Start of Data listing

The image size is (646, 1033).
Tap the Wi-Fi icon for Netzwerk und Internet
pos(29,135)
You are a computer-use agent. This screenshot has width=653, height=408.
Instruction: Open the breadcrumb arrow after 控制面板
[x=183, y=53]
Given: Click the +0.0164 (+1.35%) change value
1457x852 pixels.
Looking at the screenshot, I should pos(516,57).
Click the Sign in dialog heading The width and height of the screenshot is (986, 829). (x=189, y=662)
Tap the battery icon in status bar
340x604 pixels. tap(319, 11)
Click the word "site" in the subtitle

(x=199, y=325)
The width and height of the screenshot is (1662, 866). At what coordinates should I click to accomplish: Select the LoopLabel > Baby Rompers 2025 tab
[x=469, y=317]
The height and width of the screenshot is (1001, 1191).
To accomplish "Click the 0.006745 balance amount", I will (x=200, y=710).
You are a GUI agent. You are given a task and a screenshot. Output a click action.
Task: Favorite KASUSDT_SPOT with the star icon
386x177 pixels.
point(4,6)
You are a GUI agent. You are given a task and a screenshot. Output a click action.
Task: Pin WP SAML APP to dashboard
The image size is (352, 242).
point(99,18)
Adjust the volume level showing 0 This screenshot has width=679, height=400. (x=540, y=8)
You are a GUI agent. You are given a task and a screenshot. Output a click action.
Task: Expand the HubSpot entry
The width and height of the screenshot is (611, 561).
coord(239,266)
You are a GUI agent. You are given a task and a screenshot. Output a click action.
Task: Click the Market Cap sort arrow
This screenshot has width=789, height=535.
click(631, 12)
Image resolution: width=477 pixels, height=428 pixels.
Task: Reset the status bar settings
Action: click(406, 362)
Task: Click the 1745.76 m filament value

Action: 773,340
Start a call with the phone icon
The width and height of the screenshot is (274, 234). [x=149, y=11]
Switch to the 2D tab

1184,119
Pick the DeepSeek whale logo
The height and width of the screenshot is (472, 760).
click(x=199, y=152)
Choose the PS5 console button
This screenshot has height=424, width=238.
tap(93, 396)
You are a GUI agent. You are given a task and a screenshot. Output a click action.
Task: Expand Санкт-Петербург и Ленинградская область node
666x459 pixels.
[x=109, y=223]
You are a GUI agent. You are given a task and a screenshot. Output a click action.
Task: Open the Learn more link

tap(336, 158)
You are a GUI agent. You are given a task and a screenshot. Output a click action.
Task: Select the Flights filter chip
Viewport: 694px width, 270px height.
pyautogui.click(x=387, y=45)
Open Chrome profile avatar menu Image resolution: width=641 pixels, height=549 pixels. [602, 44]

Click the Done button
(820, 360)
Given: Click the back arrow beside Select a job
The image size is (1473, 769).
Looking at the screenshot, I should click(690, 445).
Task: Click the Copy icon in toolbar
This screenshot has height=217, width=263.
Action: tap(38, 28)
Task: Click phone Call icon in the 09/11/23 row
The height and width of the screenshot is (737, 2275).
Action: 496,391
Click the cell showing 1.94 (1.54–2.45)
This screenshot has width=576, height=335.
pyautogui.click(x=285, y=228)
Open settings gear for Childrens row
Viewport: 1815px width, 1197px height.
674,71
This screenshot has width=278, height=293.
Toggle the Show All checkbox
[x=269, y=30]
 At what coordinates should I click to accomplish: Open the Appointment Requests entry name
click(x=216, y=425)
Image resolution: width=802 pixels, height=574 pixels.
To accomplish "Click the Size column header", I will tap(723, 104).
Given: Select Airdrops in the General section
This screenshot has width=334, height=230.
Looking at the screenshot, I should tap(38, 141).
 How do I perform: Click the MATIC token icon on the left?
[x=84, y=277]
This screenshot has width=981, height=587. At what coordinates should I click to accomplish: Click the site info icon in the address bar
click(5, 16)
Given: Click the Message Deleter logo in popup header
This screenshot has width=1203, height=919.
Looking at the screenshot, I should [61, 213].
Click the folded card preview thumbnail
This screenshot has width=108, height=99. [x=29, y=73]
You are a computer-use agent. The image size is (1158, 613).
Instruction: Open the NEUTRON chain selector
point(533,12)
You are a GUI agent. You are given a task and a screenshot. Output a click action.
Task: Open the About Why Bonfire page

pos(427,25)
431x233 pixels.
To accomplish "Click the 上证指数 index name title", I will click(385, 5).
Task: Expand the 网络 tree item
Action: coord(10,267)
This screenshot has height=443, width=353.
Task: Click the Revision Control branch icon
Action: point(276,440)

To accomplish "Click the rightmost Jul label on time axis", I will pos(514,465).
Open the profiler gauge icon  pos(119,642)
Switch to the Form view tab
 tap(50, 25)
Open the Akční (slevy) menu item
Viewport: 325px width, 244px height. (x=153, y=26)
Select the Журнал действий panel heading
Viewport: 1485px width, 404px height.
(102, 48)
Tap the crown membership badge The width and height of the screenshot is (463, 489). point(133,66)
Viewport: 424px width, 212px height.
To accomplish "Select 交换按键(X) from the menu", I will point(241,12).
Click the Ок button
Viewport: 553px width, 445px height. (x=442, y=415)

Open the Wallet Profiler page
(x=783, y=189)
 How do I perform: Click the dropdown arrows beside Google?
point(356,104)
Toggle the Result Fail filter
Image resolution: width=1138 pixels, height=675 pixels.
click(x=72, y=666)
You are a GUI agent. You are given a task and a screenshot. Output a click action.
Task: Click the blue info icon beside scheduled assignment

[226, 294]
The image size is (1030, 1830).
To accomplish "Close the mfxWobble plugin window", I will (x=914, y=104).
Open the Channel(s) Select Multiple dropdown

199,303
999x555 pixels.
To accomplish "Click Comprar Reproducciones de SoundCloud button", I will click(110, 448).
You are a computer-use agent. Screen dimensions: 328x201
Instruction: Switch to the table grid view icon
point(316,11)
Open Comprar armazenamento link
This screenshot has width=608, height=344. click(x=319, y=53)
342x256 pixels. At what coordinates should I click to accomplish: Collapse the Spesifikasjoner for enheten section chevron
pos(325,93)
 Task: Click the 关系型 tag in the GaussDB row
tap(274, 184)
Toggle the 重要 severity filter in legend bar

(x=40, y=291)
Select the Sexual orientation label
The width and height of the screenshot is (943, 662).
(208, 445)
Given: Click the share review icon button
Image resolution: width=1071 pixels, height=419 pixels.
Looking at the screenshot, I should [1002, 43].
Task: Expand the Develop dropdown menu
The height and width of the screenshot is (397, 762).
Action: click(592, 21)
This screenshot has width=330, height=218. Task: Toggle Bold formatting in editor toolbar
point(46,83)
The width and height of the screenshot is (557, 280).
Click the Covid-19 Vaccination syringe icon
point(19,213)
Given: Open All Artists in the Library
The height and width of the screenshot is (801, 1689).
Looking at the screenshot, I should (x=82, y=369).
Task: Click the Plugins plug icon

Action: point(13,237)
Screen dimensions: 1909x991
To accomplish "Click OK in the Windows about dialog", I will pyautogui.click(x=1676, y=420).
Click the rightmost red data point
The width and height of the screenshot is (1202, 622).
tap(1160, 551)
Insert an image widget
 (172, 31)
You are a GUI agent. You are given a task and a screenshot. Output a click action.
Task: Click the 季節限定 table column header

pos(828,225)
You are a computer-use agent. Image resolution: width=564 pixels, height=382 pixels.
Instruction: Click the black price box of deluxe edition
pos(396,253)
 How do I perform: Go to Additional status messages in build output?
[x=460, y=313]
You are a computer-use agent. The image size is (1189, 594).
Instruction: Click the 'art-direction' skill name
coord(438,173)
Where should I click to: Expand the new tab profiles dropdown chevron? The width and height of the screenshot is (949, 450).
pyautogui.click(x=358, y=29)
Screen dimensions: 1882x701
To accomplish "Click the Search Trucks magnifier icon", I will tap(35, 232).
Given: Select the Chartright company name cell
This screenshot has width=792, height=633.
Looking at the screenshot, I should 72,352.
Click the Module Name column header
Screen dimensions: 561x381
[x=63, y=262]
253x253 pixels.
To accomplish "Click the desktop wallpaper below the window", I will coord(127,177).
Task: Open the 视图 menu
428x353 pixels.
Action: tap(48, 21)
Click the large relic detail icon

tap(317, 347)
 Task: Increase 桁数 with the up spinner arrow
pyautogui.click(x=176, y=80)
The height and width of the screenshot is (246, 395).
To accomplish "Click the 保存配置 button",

End of Data listing

Work required: Copy the entries above exactly, but only from the line holding "Task: Click the Market Cap sort arrow" through the line holding "Given: Select Airdrops in the General section", both included.

Worked solution:
Task: Click the Market Cap sort arrow
This screenshot has width=789, height=535.
click(631, 12)
Image resolution: width=477 pixels, height=428 pixels.
Task: Reset the status bar settings
Action: click(406, 362)
Task: Click the 1745.76 m filament value

Action: 773,340
Start a call with the phone icon
The width and height of the screenshot is (274, 234). [x=149, y=11]
Switch to the 2D tab

1184,119
Pick the DeepSeek whale logo
The height and width of the screenshot is (472, 760).
click(x=199, y=152)
Choose the PS5 console button
This screenshot has height=424, width=238.
tap(93, 396)
You are a GUI agent. You are given a task and a screenshot. Output a click action.
Task: Expand Санкт-Петербург и Ленинградская область node
666x459 pixels.
[x=109, y=223]
You are a GUI agent. You are given a task and a screenshot. Output a click action.
Task: Open the Learn more link

tap(336, 158)
You are a GUI agent. You are given a task and a screenshot. Output a click action.
Task: Select the Flights filter chip
Viewport: 694px width, 270px height.
pyautogui.click(x=387, y=45)
Open Chrome profile avatar menu Image resolution: width=641 pixels, height=549 pixels. [602, 44]

Click the Done button
(820, 360)
Given: Click the back arrow beside Select a job
The image size is (1473, 769).
Looking at the screenshot, I should click(690, 445).
Task: Click the Copy icon in toolbar
This screenshot has height=217, width=263.
Action: tap(38, 28)
Task: Click phone Call icon in the 09/11/23 row
The height and width of the screenshot is (737, 2275).
Action: 496,391
Click the cell showing 1.94 (1.54–2.45)
This screenshot has width=576, height=335.
pyautogui.click(x=285, y=228)
Open settings gear for Childrens row
Viewport: 1815px width, 1197px height.
674,71
This screenshot has width=278, height=293.
Toggle the Show All checkbox
[x=269, y=30]
 At what coordinates should I click to accomplish: Open the Appointment Requests entry name
click(x=216, y=425)
Image resolution: width=802 pixels, height=574 pixels.
To accomplish "Click the Size column header", I will tap(723, 104).
Given: Select Airdrops in the General section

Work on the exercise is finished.